Eu estava com a mala aberta em cima da cama do hotel em Ibiza, tentando decidir quais biquínis não voltam para o Rio, quando o telefone tocou em chamada de vídeo. Último dia de temporada, voo para Madri no fim do dia, e claro que a notícia ia me pegar assim, de cabelo molhado e sandália na mão. Do outro lado, minha fonte virou a câmera para a televisão e mandou: larga essa mala e olha isso.
Tàmires Assîs entrou na arena em Manaus como Cunhã-Poranga do Boi Garanhão e não escolheu enredo qualquer.
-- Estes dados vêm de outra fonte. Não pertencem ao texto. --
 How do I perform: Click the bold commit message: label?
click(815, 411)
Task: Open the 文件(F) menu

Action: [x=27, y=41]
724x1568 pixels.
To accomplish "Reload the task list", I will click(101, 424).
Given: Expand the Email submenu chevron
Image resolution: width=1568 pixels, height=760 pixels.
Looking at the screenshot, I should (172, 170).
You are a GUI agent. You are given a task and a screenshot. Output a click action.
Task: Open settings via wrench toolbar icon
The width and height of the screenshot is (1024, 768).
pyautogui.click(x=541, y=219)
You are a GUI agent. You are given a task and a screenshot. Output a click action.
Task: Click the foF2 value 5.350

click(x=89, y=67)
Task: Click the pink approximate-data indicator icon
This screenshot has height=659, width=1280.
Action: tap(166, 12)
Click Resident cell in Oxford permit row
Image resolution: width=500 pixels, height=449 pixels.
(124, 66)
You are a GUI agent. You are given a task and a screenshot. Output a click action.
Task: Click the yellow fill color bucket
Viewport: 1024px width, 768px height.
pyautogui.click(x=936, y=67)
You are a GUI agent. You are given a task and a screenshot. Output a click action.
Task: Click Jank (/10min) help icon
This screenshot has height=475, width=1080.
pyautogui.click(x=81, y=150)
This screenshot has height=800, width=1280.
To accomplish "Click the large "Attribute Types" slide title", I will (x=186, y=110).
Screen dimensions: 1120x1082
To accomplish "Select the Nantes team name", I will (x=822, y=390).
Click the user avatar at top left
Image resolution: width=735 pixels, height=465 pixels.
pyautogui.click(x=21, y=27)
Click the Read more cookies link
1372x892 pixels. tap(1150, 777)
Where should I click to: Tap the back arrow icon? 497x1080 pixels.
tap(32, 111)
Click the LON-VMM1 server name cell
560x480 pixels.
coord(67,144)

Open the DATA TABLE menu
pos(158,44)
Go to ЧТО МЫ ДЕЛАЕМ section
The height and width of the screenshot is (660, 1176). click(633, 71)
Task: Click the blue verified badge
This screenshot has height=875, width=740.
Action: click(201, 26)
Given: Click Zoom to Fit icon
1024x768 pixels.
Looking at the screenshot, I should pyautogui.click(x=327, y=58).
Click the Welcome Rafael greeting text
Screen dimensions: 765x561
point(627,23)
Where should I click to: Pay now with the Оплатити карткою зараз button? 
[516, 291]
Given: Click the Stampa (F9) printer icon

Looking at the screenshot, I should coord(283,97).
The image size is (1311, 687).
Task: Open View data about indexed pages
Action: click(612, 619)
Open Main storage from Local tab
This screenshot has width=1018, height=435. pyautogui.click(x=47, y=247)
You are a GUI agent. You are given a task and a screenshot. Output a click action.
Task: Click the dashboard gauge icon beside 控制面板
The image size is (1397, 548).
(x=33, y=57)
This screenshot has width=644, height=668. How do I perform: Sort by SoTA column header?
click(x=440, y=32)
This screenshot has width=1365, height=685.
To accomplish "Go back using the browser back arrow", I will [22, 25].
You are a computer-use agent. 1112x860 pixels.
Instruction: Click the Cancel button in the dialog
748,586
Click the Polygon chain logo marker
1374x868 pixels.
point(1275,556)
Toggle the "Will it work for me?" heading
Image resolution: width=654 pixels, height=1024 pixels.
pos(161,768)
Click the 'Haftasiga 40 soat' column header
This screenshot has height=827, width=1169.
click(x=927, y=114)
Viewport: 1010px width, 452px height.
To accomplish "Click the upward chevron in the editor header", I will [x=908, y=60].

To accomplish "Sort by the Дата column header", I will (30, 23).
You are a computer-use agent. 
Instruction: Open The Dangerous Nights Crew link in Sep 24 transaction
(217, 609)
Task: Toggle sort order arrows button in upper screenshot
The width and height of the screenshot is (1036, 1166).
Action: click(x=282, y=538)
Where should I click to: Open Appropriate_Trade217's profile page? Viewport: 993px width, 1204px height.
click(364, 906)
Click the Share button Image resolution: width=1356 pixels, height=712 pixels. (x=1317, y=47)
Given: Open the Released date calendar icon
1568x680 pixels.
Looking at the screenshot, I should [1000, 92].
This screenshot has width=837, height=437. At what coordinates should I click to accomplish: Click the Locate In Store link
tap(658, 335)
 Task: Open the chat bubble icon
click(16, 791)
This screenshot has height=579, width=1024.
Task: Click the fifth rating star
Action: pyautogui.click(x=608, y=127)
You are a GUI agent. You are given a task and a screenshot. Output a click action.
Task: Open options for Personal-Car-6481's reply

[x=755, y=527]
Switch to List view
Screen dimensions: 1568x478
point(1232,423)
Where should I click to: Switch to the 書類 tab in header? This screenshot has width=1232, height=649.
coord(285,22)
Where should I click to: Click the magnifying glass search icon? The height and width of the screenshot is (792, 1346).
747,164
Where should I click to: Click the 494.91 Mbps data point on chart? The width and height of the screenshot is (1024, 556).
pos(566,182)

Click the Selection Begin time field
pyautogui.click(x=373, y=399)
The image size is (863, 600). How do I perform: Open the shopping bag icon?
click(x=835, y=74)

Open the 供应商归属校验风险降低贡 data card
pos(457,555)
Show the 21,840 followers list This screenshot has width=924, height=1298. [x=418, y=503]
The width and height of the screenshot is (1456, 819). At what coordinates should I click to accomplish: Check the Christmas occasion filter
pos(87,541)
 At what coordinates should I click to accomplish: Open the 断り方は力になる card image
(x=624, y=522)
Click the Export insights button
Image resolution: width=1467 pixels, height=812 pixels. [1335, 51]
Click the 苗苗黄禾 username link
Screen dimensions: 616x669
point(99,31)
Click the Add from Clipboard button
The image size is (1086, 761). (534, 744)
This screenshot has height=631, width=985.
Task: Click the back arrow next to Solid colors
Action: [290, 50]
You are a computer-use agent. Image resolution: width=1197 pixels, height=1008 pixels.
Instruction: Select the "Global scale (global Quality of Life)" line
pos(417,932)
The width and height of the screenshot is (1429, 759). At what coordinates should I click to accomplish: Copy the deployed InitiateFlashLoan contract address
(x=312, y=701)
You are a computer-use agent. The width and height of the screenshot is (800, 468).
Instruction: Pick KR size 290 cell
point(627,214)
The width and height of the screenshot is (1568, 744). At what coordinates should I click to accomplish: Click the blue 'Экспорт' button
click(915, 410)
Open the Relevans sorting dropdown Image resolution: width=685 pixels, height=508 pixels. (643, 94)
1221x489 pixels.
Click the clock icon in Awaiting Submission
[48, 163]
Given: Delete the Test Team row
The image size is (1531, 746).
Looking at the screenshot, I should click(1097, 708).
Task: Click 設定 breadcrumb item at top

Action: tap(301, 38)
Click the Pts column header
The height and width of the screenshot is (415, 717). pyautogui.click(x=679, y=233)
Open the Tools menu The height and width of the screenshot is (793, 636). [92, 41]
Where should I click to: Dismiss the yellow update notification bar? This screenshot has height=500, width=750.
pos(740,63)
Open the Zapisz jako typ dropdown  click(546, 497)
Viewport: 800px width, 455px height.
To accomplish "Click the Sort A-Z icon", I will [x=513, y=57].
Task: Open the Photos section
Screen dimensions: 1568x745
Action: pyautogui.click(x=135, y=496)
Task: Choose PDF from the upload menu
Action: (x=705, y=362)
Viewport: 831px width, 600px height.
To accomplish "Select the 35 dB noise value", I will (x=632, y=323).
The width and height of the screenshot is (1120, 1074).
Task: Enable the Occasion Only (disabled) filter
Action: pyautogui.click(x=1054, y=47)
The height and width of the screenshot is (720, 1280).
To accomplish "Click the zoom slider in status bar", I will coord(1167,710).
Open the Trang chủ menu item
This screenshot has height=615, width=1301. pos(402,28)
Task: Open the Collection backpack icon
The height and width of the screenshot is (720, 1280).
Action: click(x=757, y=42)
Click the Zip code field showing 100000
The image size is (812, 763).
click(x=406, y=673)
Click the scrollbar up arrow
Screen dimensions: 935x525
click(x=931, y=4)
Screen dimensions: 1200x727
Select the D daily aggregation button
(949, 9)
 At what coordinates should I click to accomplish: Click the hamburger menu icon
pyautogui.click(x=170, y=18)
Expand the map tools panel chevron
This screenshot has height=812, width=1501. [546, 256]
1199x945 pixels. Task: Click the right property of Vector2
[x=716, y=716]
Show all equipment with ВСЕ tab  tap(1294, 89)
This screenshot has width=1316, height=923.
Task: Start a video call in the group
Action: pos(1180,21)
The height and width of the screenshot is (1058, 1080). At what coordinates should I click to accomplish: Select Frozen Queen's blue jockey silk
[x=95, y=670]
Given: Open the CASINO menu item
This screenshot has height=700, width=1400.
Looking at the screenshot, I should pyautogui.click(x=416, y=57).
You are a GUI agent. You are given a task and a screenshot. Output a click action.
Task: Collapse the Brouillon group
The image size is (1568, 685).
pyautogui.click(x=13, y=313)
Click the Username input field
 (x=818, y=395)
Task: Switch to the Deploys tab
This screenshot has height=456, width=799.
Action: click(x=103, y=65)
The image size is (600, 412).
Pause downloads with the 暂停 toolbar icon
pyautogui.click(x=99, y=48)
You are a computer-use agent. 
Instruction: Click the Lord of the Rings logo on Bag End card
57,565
Levou a Lenda de Edinaí, a guerreira indígena que, segundo a tradição amazônica, foi traída pelos próprios irmãos e lançada às águas. Por causa da bravura dela, Tupã a eternizou como ser encantado das águas: a Cobra Grande.

Cunhã-Poranga em tupi quer dizer mulher bonita, e no boi-bumbá é o item que carrega a força e a bravura da mulher indígena. Tàmires assumiu o posto no Garanhão oficialmente em março do ano passado, no lugar de Arleane, que deixou a agremiação por questão contratual antes mesmo de estrear. Antes disso ela já era rosto conhecido em Parintins como musa do Garantido, dançando ao lado do levantador de toadas David Assayag.

O Garanhão foi fundado em 1991, veste verde e branco e tem 14 títulos do Festival Folclórico do Amazonas na estante. A festa acontece na capital e vive à sombra de Parintins, coisa que manauara engole com sorriso torto de quem sabe que o negócio é grande e o resto do Brasil nunca reparou. Tàmires ainda montou camarote próprio na programação, recebendo influenciador, artista e convidado para assistir aos espetáculos e postar.
O país conheceu Tàmires pelo caminho mais barulhento, o namoro relâmpago com o campeão do BBB 24 e depois A Fazenda. Na arena ela aparece pelo caminho que veio muito antes disso, o boi, a toada, a pena, o folclore. E defendendo justamente a história de uma mulher jogada na água pelos irmãos que volta como o bicho mais temido do rio. Escolha de enredo é sempre recado. Esse chegou.